Extinct genus of marine invertebrates

Cigara (sometimes misspelled Cigaria) is an extinct echinoderm genus of uncertain affinities, generally placed incertae sedis within the Eocrinoidea. It contains a single species, C. dusli, that is known only from two incomplete specimens on a single slab collected from the Middle Cambrian Jince Formation of the Czech Republic.

==Description==
The body of Cigara has three parts, with the middle part creating a roughly 40° bend between the conical outer parts. The middle part features an unusual lattice structure of thin elongate plates crossing in X-shaped patterns. Neither of the specimens preserve the end of either cone, and no feeding appendages are apparent.

Some researchers have interpreted Cigara as a shallow sediment sticker, meaning that part of its body would have sat within a stabilized substrate. However, others find it better to consider the mode of attachment uncertain due to the poor preservation of all reported specimens.

==Classification==
The assignment of Cigara to the Eocrinoidea has been based on the presence of respiratory structures known as epispires in middle section of the body. Respiratory structures have traditionally been used to assign blastozoan echinoderms to traditional classes. However, this is no longer seen as a way to define monophyletic clades due to the diversity of structures, as well as convergent evolution of similar structures in different groups.

===Rejected affinities===
While Cigara has previously been proposed as synonymous with Dendrocystites (a solute), or with Acanthocystites (a gogiid eocrinoid), the 1967 Treatise on Invertebrate Paleontology deemed these associations "unacceptable" and placed it in the section for unclassified eocrinoids.

===Possible connection to Stylophora===
In his 1973 classification that established Blastozoa (including Eocrinoidea) as a subphylum, James Sprinkle noted that epispires appear in other classes of early echinoderms, including Stylophora.
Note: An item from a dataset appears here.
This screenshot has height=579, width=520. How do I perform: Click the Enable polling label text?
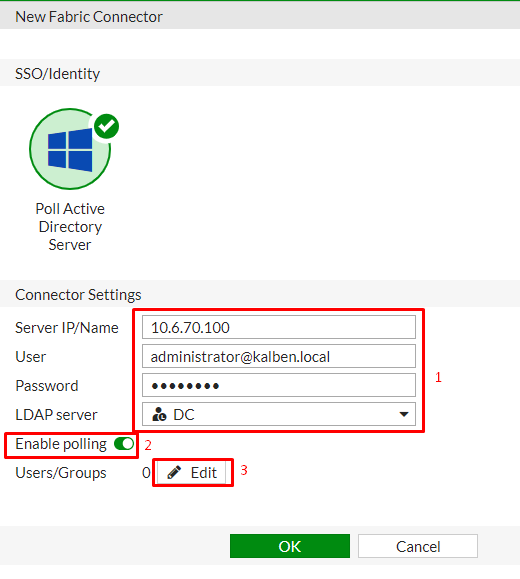[61, 444]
He further noted that the only structures similar to the X-shaped lattice appear in stylophorans, and that Cigara could be a "very early and perhaps abberrant" stylophoran.

Based on this, Sprinkle predicted that when complete specimens are found, they will not have the biserial brachioles characteristic of blastozoans. However, while he advocated removing Cigara from Eocrinoidea, Sprinkle did not assign it to Stylophora. He considered that Cigara might warrant being placed in its own class, but that there was not enough clear information to formally erect such a class.

More recent research has suggested that the stylophoran aulacophore is most parsimoniously interpreted as a modified brachiole, as the water vascular system is not accompanied by the a somatocoelar derivative as it is in crinoid arms. Additionally, while most brachioles have biserial ossicles, in several species they are monoserial as they are in stylophorans. Therefore Cigara having stylophoran affinites would not remove it from the blastozoa.

Later taxonomies have continued to include Cigara in Eocrinoidea, albeit tentatively.